(IV)
Butet, haru patibu ma magodang ale butet
(Butet, cepatlah kau besar, ya Butet)
Asa adong da palang merah ale butet
(Agar ada yang menjadi Palang Merah, ya Butet)
Da palang merah ni negara ale butet
(Palang Merah untuk negara, ya Butet)
I doge doge doge i dogei doge doge
I doge doge doge i dogei doge doge
[Ekspresi kesedihan]
Dari lirik tersebut, kita segera mendapat kesan bahwa lagu "Butet" diciptakan pada atau segera sesudah masa kemerdekaan. Haruslah demikian, mengingat kedekatan yang kuat antara konteks pendengar dengan kisah yang disampaikan. Namun, mengenai penciptanya, tidak ada yang tahu secara pasti.
Asal Muasal Lagu
Beberapa sumber mengajukan teori menyangkut asal muasal lagu "Butet". (Sumber)
Dalam biografinya, Maraden Panggabean, Pangab dalam era Soeharto (1973-1978), sedikit menyinggung tentang asal muasal lagu "Butet". Ia mengingat pada waktu agresi militer Belanda yang pertama, rakyat mengungsi menyelamatkan diri mengikuti tentara Republik yang harus mundur. Diperkirakan sejuta orang mencari suaka di hutan-hutan pedalaman Tapanuli.
Menurutnya, untuk mengenang peristiwa tersebut, seorang seniman mengarang lagu yang menyayat hati tersebut. Penggubah lagu yang misterius itu hendak melukiskan betapa pahitnya penderitaan dan pengorbanan seorang ibu yang ditinggalkan suaminya bergerilya melawan Belanda.
Imajinasi ini diperkuat oleh Edisaputra, seorang wartawan senior, yang mengatakan bahwa dalam gelombang pengungsian tersebut, banyak perempuan yang hamil tua melahirkan bayinya secara darurat dalam perjalanan. Risiko kematian akibat persalinan tentu amat besar. Selesai melahirkan, ibu-ibu muda itu harus berangkat lagi meneruskan perjalanan.
Penderitaan semakin terasa sebab para suami tidak dapat mendampingi mereka demi melanjutkan pertempuran.
Lain lagi pendapat Jason Gultom, pula wartawan senior. Menurutnya, terciptanya lagu Butet berkaitan dengan perjuangan percetakan Oeang Republik Indonesia Tapanuli (ORITA) di desa Sitahuis, 16 km dari Sibolga, Tapanuli Tengah.
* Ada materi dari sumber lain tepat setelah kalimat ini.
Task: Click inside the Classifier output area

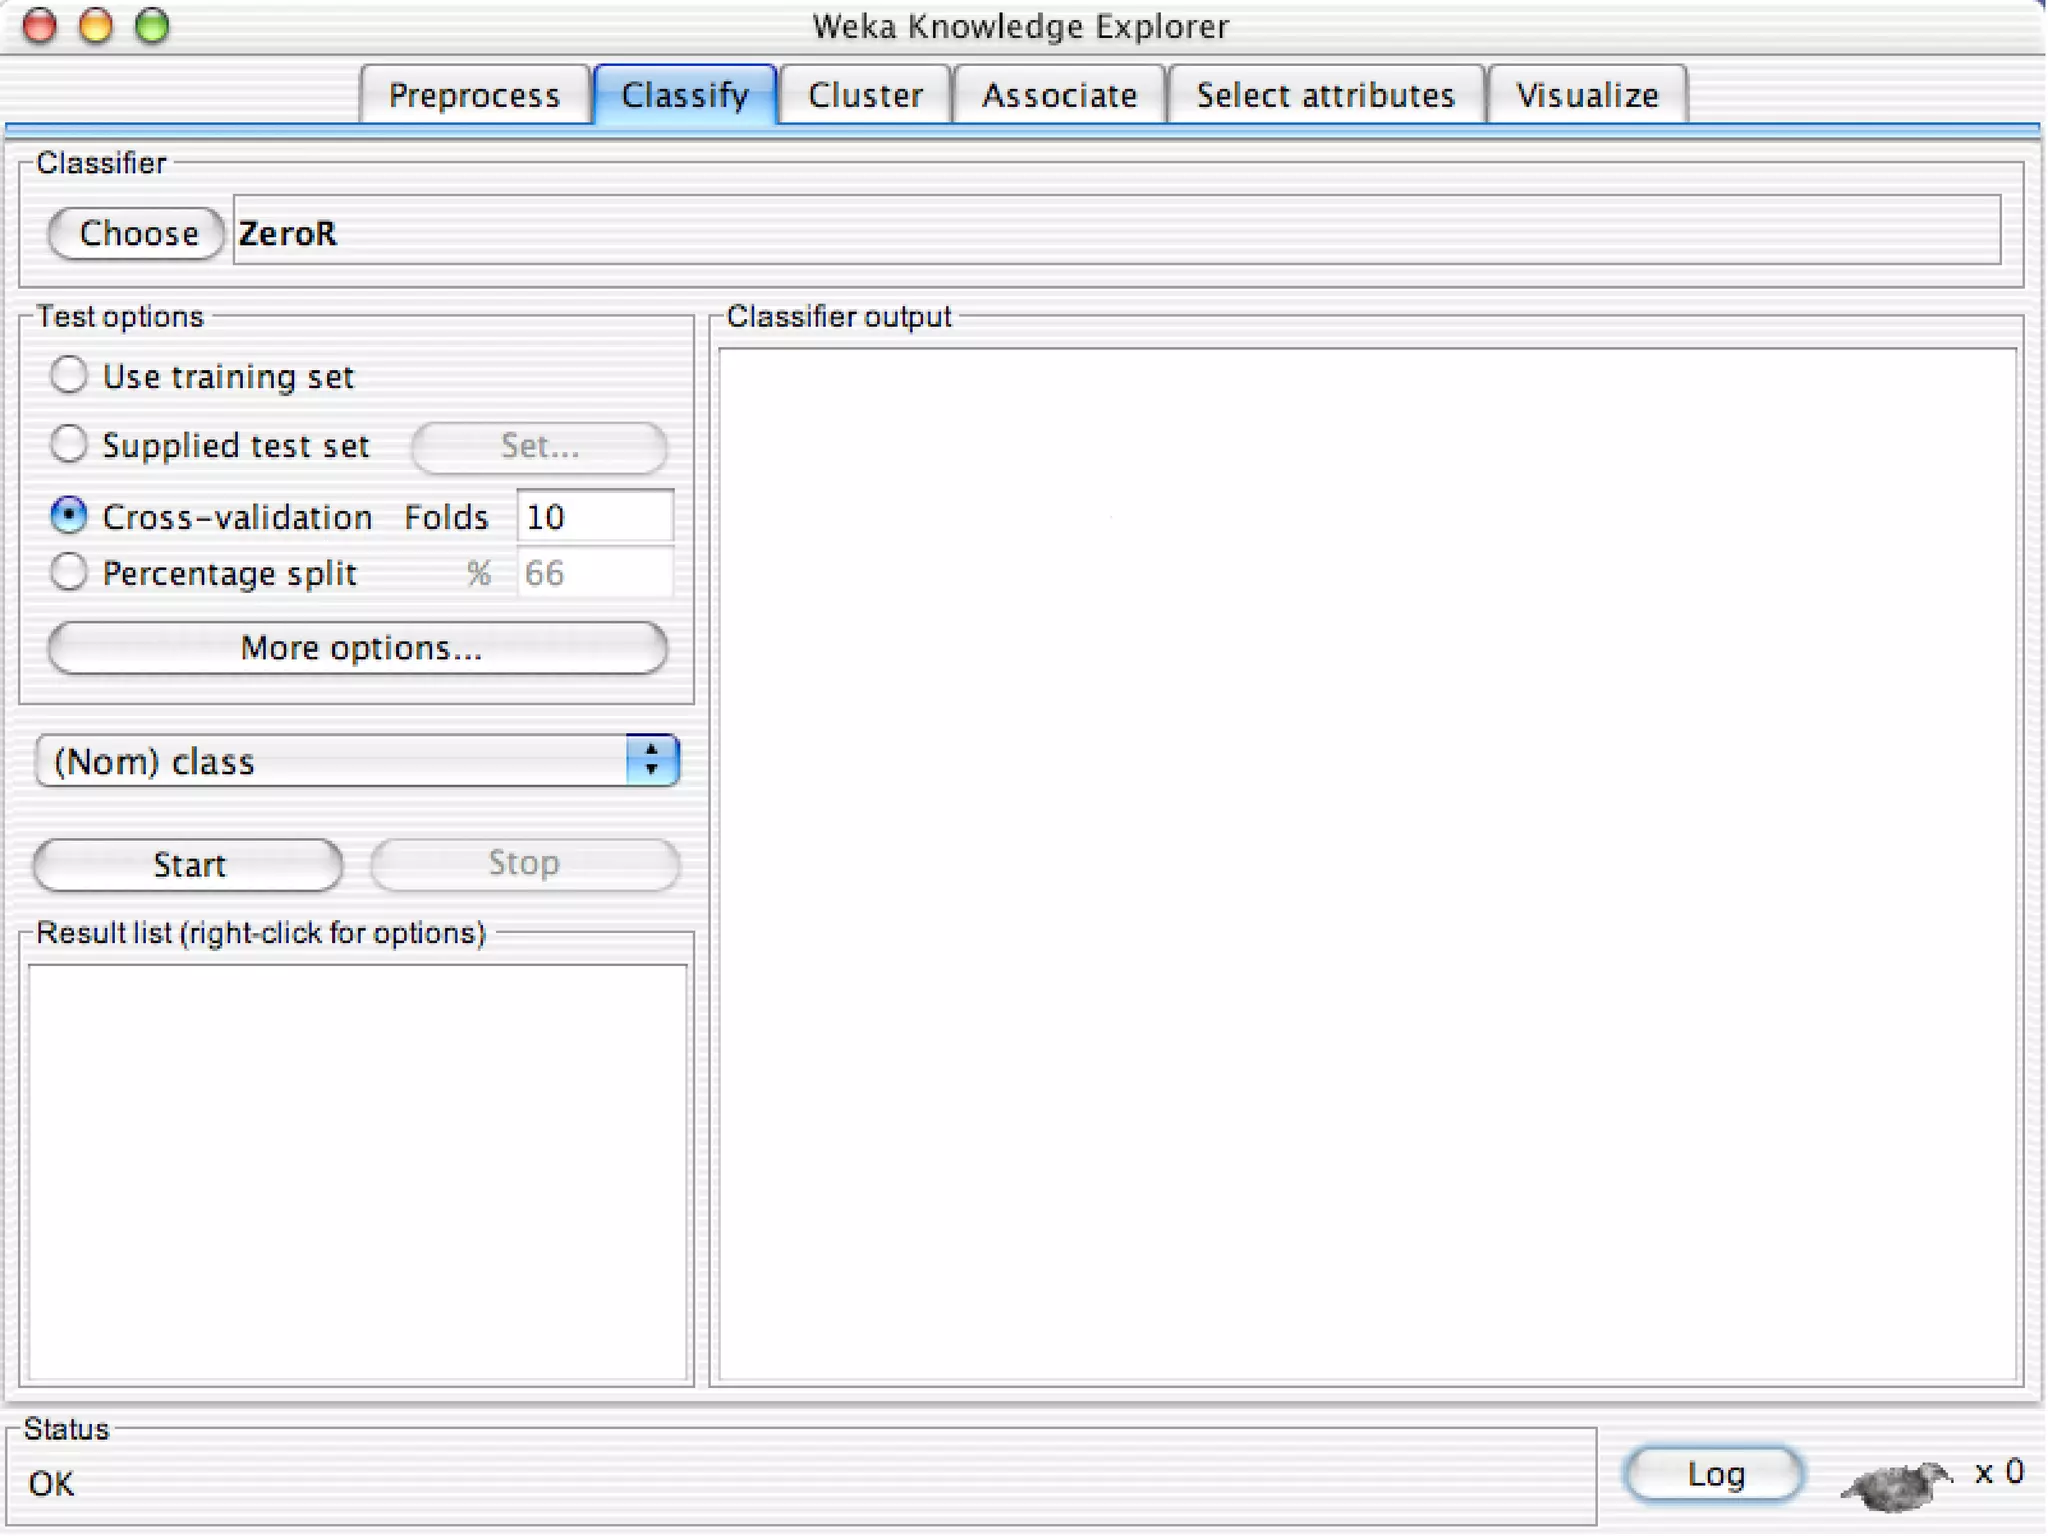Action: (x=1366, y=864)
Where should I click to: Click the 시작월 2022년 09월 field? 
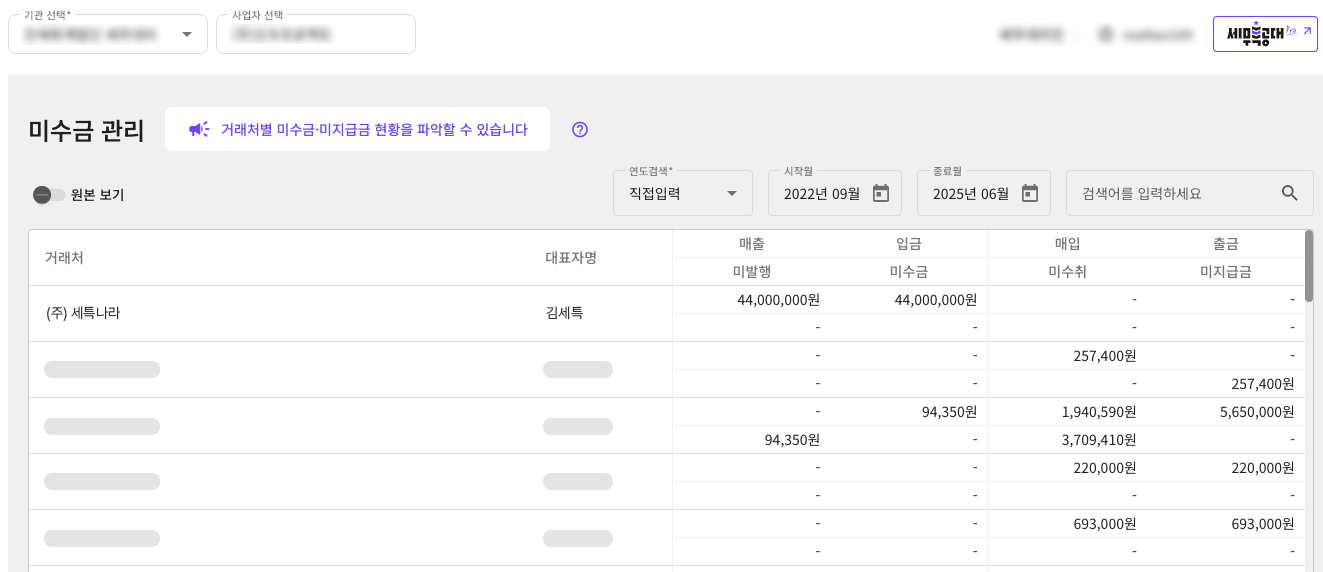(x=821, y=193)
Di sana ia menemukan lagu "Butet" menjadi semacam pengantar tidur (lullaby) yang liriknya sedikit berbeda. Menurut para tetua di Sitahuis lirik aslinya berkata, "Butet, di Sitahuis do amang mu ale Butet // Da mancetak hepeng ORITA ale Butet." Artinya, "Butet di Sitahuislah papamu, ya Butet // Mencetak uang ORITA, ya Butet."